** Records to process follows **

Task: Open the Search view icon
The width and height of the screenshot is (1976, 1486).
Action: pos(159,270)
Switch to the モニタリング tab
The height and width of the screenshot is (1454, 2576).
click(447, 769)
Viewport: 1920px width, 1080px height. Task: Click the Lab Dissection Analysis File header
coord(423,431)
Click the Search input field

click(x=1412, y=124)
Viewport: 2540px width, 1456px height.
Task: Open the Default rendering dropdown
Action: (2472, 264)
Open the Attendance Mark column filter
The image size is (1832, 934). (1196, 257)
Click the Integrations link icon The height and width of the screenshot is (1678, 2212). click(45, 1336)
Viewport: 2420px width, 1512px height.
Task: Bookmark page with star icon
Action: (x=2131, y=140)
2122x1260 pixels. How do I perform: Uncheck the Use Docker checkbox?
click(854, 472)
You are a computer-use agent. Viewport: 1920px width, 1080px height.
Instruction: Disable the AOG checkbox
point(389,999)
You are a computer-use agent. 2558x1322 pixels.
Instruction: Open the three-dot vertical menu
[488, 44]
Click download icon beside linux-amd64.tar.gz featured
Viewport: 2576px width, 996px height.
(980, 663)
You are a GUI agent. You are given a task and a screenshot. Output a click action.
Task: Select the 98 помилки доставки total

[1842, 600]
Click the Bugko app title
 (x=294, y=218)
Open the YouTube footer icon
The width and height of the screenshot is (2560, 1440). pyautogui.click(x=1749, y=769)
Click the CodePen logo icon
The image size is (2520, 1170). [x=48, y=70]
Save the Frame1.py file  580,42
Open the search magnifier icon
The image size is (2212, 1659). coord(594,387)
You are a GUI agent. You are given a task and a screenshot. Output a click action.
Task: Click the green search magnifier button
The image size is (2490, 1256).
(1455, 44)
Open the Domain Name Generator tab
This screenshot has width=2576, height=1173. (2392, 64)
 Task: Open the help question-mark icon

** End of Records to process **

=== Instructions for the task ===
Only lines that include "computer" belong in the answer; return them from the entries above.

=== Written reply ===
You are a computer-use agent. Viewport: 1920px width, 1080px height.
You are a computer-use agent. 2558x1322 pixels.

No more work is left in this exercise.